But why does it make me CRY?

We don't have a TV – it protects us from bad stuff, like watching TV – and so I generally miss out on whatever's fantastically au courant or unmissable or whatever.  And so it is via youtube (or, very occasionally, iPlayer) that I discover what everybody else knows about already.

Andrewjohnstonaudition 
Paul-potts audition
Susan-boyleaudition
I have never watched a whole episode of Britain's Got Talent, but have managed to discover (all on my own!) Paul Potts, Andrew Johnston, Susan Boyle and all the other ugly ducklings who have come to light.  This morning (through a Facebook link from an American in New Zealand) I watched a song from Korea's Got Talent – Choi Sung Bong doing Nella Fantasia – and cried the whole way through it, just like I cried (and still cry) through Andrew Johnston et al.  Why does that always happen to me?
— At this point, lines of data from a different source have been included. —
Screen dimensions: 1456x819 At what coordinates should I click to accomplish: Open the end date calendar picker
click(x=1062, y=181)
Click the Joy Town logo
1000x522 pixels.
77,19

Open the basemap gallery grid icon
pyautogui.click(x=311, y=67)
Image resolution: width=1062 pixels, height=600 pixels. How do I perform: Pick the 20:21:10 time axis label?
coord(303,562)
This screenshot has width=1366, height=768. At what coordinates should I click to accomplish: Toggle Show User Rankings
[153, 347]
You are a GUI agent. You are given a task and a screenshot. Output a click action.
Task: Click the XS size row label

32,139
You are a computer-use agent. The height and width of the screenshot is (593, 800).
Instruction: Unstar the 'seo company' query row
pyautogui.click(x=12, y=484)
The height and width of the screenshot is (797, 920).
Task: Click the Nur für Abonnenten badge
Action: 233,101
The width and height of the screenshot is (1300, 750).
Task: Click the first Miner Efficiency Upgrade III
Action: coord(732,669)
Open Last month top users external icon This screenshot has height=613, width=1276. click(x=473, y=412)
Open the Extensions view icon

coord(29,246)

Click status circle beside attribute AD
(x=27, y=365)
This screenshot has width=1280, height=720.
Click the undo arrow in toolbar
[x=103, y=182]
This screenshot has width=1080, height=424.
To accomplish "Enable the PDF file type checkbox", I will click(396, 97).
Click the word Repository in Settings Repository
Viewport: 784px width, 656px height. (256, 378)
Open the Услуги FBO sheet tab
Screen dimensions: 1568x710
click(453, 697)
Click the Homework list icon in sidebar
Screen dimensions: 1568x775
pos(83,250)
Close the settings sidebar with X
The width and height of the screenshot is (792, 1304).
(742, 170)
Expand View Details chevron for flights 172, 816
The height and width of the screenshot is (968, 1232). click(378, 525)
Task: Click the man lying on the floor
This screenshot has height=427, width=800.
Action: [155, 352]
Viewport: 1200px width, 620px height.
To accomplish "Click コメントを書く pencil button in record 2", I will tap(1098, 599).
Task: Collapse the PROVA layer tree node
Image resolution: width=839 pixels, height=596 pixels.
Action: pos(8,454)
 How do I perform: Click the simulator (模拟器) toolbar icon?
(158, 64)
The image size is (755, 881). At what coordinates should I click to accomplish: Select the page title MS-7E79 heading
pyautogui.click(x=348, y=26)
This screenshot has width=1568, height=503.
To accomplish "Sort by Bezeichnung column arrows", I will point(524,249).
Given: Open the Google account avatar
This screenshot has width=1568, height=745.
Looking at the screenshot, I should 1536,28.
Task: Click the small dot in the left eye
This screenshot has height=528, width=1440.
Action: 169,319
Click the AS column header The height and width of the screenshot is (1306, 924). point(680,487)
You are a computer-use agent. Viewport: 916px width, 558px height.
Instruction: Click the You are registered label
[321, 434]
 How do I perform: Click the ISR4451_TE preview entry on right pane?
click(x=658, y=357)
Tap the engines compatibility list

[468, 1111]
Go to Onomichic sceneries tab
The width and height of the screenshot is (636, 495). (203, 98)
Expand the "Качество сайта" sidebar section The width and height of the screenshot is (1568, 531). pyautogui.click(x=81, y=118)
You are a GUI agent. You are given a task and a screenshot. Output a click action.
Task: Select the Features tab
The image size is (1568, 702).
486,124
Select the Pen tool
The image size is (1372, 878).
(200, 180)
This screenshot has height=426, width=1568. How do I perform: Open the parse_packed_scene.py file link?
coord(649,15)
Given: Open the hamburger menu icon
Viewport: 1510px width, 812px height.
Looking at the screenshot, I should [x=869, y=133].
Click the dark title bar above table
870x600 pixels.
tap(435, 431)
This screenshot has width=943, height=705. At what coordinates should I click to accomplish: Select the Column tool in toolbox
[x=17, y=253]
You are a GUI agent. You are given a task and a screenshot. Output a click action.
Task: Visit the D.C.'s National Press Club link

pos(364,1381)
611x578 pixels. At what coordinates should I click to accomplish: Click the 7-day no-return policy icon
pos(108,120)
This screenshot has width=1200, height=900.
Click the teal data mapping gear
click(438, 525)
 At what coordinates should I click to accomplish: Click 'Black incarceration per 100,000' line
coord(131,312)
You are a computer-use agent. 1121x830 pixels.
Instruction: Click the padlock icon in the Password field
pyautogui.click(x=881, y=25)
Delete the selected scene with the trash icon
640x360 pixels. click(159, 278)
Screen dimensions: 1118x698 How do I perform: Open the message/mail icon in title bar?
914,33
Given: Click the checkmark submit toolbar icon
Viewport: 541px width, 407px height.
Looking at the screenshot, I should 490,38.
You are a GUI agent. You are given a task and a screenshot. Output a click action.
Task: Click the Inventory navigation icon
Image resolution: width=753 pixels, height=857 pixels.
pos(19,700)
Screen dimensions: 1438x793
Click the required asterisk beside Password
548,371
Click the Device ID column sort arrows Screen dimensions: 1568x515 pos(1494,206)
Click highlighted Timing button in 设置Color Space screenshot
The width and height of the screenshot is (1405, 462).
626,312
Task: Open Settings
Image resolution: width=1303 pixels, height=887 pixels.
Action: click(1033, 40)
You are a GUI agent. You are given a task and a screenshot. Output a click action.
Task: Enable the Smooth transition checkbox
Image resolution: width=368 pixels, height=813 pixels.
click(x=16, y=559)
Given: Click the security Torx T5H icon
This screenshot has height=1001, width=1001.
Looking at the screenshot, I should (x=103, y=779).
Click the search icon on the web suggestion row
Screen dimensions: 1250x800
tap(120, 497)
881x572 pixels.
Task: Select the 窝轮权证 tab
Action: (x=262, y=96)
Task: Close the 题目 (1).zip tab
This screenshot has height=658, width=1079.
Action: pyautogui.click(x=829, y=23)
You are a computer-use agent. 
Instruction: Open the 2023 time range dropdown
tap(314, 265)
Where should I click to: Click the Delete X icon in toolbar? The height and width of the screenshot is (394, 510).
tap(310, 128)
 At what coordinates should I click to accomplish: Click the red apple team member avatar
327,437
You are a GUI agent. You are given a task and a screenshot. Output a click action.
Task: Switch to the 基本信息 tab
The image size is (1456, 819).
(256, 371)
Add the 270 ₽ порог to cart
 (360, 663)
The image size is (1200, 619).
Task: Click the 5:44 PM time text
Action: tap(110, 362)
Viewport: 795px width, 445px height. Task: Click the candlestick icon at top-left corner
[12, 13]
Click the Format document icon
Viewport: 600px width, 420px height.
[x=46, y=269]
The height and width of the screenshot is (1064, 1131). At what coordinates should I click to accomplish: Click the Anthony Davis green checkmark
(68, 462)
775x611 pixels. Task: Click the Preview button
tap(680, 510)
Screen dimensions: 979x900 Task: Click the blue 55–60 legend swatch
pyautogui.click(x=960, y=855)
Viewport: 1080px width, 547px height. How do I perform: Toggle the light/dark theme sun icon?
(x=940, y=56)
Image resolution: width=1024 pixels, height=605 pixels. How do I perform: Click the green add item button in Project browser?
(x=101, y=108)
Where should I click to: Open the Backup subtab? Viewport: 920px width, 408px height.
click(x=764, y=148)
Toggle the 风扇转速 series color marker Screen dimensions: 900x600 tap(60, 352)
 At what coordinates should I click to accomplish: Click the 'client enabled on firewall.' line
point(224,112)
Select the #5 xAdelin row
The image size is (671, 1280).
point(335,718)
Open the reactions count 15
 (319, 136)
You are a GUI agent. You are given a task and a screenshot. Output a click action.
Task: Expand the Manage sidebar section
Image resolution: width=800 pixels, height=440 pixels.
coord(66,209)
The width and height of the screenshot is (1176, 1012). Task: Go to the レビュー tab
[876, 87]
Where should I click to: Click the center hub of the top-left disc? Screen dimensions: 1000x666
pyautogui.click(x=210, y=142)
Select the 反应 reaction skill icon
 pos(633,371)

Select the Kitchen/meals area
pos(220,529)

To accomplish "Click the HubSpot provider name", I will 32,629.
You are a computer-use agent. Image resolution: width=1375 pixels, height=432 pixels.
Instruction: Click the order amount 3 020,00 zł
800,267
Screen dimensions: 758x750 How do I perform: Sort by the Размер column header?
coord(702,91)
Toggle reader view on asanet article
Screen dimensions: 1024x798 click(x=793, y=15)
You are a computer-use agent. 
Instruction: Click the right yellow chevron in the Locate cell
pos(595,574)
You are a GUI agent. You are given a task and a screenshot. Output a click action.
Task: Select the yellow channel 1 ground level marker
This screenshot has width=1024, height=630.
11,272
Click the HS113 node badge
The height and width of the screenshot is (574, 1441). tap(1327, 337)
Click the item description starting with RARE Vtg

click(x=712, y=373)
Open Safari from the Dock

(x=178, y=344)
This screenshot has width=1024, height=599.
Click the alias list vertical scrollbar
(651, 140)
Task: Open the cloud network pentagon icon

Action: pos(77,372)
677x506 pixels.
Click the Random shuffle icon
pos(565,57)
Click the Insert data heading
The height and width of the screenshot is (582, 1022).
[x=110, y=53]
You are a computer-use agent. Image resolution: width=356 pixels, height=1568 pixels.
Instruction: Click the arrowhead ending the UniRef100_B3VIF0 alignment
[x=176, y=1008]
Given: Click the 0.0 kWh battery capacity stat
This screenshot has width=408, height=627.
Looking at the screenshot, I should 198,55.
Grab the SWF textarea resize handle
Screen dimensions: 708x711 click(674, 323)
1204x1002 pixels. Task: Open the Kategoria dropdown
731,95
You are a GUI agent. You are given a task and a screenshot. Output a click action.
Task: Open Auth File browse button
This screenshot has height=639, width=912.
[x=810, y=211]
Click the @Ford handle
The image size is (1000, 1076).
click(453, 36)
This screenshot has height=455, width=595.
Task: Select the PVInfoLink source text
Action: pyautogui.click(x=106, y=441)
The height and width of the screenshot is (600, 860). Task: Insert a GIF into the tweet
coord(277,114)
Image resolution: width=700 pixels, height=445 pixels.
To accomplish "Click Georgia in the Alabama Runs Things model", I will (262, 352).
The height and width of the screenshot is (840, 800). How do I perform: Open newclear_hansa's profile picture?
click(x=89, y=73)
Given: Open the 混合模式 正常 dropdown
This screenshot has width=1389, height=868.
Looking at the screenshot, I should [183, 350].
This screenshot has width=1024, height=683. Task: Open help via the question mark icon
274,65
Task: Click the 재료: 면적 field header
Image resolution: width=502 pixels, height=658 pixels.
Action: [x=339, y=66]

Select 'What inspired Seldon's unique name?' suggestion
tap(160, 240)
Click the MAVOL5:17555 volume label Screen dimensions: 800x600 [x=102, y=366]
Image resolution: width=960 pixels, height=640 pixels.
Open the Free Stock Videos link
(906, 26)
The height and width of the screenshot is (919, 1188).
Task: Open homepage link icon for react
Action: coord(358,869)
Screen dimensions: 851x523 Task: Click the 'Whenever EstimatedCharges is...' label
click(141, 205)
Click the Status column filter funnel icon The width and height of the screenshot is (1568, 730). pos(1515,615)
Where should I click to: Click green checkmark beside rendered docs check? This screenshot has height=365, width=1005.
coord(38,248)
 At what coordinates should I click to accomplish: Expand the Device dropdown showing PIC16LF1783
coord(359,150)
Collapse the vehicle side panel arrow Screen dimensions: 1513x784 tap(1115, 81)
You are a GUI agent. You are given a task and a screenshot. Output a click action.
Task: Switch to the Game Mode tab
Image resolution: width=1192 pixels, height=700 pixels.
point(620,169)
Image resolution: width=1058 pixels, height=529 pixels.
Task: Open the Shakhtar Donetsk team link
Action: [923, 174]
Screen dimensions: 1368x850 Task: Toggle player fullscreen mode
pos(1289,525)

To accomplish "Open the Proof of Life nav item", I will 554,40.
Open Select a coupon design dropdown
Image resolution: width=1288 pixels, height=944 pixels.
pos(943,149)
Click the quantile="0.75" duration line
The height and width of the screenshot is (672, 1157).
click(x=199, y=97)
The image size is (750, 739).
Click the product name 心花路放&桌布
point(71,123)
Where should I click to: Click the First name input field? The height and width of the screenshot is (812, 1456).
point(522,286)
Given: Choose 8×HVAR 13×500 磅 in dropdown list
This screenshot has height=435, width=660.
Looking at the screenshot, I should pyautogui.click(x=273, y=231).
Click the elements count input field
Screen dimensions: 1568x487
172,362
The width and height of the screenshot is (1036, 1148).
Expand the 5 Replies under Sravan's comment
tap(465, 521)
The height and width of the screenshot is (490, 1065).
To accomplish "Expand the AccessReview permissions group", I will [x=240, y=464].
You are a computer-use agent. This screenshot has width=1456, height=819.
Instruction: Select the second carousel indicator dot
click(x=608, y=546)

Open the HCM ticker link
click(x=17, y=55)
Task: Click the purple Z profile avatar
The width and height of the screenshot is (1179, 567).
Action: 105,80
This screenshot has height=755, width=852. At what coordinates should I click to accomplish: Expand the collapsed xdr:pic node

This is what I think at the moment:

Man judges by outward appearance, but God looks at the heart.  Our society says that looking good is better than being good, so when that deception is shown up for what it is (and in front of the Pop Idol judges, no less) there is a breath of wonder that blows into the room.

Because these are the ugly ducklings – the mobile-phone seller, the bullied choirboy, the middle-aged spinster – who have never been told how good they are, or had the chance to grow into what they could be.  They are the beauty rejected, the hidden treasure, the pearl of great price, and had started to believe the whispers of the Enemy that they are worth no more than a crap job, a dull existence, and contributing little of worth.

And then, there they are – on the stage, being themselves at last.  Rewatch Paul Potts first audition, and he spits out the words.  You can almost see the bile and bitterness, built up over years of being thought of as nothing very much, streaming out of his mouth.  It's an amazing cathartic experience, more punk than punk: spiritual warfare against the Accuser.

Because God knows us, and knows what He's made us to be.  I've always loved the reactions of the loved ones to these performances, because these (the spouses, parents etc.) have probably been the sole, lonely, barely-convinced believer – they have been the voice of God, saying "You're amazing – don't give up."  So when the world notices that their beloved is as brilliant as they have always thought, they almost burst with joy and pride and relief.

And in amongst all that, it just makes me cry – it cuts straight through my tired, cynical brain and fills my heart again.  The glory of God is man fully alive, and I've just seen the Glory.